The little girl repeats her grandmother’s directions as she writes down the recipe.
“Three eggs for fertility,” she says. “One kilo of fliur for life. Five hundred grams of sugar for a sweet life. And baking powder…for a fluffy cake.”
Because in 1990 Iraq, no one dares not bake “The President’s Cake” for Saddam Hussein’s birthday. His name and his photo are everywhere, because that’s what dictators do. His birthday, April 28, is a national holiday, celebrated under the dire international sanctions and air raids of the run-up to the Desert Storm invasion that coming summer.
Writer-director Hasan Hadi’s film — titled “Mamlaket al-qasab” in Arabic — is a child’s picaresque quest to round up the ingredients for that mandatory baked good for the mandatory party set to take place after the mandatory street rallies and marches.
“With our blood and with our souls,” the people chant (in Arabic with English subtitles), “we sacrifice ourselves for Saddam.” And so some 50,000 Iraqis did.
But Hadi’s debut film, which was shortlisted for the Best International Feature Oscar this year (it didn’t make the final cut) finds sweetness and even humor in a child’s eye view of repression and the life-or-death consequences of living under an outlaw military dictatorship in a place where there’s oil the more developed world wants.
Hadi immerses us in the riverfront lives of nine year-old Lamia (Baneen Ahmad Nayyef) and her “Bibi” (granny, played by Waheeda Thabet). Life’s basics aren’t easily had as price hikes hit the poor the hardest.
Lamia’s mustachioed martinet of a teacher (Ahmad Qasem Saywan) reminds one and all that he can “turn your whole family in” and make you disappear if you don’t toe the line. As he draws lots to determine who will bring the fruit, who will clean the classroom and who brings the juice, Lamia learns the value of prayer. She gets chosen to take on the ruinously expensive cake.
“I prayed, but it didn’t work.”
She takes her pet rooster Hindi and joins Bibi as they row their canoe up to a spot where they can hike to the road and then hitchhike to the city.
Her bestie Saeed (Sajad Mohamad Qasem) is already there, but his quest involves picking pockets for his one-legged war-vet dad. Still, he’s a handy kid to know when it turns out her broke, exhausted granny has brought Lamia here to give her to another family. No cake burden, and her fascist teacher can stuff it, or it’s closets Arabic equivalent.
Lamia flees and she and Saeed have a day of encounters both friendly (a helpful mailman played by Rahim Al Haj) and fraught, as the military is everywhere and ignores “peasants” only when it’s not interested in repressing them, and the city is full of thieves, hustlers and pedophiles.
A pot-bellied grocer sexually bargains with a very pregnant young woman over her bill. Stall-operators in the bazaar are threatened with eviction and pass on their irritation to would-be customers.

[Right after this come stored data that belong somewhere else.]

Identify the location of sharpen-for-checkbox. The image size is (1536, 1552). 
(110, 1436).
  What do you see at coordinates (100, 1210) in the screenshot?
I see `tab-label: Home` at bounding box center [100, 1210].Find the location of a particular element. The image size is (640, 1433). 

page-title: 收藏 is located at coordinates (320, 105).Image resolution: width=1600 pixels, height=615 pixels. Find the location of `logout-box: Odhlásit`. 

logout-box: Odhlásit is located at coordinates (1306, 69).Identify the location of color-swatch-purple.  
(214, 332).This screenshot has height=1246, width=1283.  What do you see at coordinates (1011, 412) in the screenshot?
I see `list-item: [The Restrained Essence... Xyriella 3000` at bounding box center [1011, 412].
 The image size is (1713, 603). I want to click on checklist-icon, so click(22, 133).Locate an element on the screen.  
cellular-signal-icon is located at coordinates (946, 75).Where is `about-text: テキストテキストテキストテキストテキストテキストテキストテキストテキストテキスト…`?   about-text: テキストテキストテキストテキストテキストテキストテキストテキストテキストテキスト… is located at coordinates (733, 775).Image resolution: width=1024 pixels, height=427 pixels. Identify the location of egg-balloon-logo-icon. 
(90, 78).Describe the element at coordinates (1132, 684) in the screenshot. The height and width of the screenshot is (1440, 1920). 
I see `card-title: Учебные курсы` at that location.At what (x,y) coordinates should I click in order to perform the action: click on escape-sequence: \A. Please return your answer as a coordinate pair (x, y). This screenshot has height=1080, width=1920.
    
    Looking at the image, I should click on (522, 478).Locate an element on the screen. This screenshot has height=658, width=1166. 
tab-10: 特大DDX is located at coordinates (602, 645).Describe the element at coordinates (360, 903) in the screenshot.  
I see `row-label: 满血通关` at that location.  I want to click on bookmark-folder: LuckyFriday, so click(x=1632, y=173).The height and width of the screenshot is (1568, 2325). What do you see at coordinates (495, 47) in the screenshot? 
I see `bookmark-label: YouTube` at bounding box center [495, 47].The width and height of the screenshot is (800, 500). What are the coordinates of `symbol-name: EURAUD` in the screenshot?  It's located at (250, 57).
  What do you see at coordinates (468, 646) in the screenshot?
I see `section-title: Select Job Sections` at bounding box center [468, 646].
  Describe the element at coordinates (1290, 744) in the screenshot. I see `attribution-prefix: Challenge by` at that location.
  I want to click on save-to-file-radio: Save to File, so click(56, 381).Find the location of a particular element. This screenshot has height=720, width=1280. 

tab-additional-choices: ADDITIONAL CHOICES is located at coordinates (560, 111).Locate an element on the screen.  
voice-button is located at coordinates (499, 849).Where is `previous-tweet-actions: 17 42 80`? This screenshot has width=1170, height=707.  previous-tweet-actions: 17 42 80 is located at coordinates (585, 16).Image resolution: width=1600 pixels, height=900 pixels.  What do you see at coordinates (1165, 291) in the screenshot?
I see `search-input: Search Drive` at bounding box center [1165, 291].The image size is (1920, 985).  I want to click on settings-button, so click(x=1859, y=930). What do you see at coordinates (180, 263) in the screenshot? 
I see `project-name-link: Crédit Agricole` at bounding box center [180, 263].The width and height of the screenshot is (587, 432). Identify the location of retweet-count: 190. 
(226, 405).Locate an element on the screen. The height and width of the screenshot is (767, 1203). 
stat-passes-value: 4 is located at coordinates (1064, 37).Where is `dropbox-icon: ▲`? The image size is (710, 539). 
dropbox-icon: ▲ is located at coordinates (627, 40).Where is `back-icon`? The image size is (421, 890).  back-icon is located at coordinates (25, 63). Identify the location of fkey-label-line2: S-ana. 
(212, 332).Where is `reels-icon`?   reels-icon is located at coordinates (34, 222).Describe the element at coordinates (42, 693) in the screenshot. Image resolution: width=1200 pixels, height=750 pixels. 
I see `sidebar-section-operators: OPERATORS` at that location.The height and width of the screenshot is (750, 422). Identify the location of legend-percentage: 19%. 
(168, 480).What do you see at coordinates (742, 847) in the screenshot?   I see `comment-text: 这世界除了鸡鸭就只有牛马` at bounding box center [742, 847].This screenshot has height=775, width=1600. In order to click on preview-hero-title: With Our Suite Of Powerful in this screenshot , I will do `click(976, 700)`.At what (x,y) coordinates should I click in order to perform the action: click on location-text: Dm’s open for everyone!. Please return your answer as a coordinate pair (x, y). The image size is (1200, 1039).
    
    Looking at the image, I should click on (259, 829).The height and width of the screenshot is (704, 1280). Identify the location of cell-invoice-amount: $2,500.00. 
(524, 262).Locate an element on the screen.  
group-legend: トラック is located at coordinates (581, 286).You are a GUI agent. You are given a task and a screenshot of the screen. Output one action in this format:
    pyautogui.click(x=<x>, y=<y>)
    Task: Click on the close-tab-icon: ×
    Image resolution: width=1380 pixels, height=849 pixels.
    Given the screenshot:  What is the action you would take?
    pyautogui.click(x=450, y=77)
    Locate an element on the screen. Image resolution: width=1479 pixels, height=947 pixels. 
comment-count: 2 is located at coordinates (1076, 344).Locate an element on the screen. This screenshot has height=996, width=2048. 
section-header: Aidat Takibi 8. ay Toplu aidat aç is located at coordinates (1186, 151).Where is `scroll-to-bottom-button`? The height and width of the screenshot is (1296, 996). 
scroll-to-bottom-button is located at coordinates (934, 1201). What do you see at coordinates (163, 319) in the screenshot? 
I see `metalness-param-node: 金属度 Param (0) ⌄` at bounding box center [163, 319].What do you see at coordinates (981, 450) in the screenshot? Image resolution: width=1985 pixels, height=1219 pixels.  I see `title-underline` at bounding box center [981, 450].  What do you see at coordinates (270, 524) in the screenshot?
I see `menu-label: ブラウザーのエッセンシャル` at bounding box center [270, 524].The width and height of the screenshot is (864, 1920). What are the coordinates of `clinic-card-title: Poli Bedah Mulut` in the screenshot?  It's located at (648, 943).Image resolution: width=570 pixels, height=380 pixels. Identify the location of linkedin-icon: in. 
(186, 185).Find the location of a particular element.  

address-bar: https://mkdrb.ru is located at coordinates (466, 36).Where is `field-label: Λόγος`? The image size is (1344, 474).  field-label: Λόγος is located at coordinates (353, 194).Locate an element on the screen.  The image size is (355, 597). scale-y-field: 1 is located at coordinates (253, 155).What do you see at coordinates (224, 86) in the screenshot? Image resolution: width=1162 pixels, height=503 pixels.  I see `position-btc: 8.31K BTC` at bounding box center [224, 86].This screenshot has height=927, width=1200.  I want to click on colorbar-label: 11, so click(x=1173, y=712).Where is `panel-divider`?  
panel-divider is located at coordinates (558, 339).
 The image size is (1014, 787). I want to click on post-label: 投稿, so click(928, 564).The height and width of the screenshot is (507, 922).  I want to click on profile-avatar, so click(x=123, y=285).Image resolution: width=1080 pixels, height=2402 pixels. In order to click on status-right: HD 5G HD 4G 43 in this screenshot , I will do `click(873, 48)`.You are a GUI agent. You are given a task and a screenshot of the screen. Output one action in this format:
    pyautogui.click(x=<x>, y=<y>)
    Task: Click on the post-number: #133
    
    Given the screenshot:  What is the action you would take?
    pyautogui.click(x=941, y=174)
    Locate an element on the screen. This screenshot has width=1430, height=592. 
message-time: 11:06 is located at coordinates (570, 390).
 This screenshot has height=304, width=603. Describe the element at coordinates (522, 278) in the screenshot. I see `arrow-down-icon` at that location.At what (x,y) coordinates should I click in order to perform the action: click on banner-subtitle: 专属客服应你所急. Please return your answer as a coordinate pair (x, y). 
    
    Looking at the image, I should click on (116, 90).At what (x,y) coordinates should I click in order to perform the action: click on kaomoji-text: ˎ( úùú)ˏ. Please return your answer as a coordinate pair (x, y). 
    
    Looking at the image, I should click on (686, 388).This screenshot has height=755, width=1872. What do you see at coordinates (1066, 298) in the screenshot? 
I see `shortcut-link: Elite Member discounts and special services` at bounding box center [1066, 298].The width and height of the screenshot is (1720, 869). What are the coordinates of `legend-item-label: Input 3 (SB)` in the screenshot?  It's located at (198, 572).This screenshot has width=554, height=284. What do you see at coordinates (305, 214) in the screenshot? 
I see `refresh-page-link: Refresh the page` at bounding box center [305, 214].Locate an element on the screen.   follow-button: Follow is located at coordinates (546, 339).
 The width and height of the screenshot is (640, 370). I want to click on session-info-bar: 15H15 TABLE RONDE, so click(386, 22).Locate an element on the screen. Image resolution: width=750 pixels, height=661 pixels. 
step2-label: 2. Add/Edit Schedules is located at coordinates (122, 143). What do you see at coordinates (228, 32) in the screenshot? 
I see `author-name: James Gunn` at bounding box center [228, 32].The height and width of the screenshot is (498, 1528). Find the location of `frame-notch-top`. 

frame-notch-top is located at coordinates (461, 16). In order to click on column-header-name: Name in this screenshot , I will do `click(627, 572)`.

Money changes hands, but is it real or “forged?” The bakery the kids flash cash to declares it “forged” and takes it and keeps it. They’re just kids, after all. What can they do?
And Hindi the rooster is constantly under threat from thieves and butchers.
Young Nayyef makes a fine embodiment of an innocent in the big city, learning the take-or-be-taken ethos and how useless an unchallenged military police is at everything other than hanging Saddam posters.
“You think you’re the president’s daughter?”
Hadi lets us fear for her, for Saeed, her Bibi and her rooster. And even if the surprises are few, the plot twists have a comforting subtext that leaves us with the hope that for Lamia, things might just come out all right — with or without baking “The President’s Cake.”
Rating: PG-13, sexual situations, children imperiled, profanity
Cast: Baneen Ahmad Nayyef, Waheed Thabet Khreibat, Sajad Mohamad Qasem and
Rahim AlHaj
Credits: Scripted and directed by Hasan Hadi. A Sony Pictures Classics release.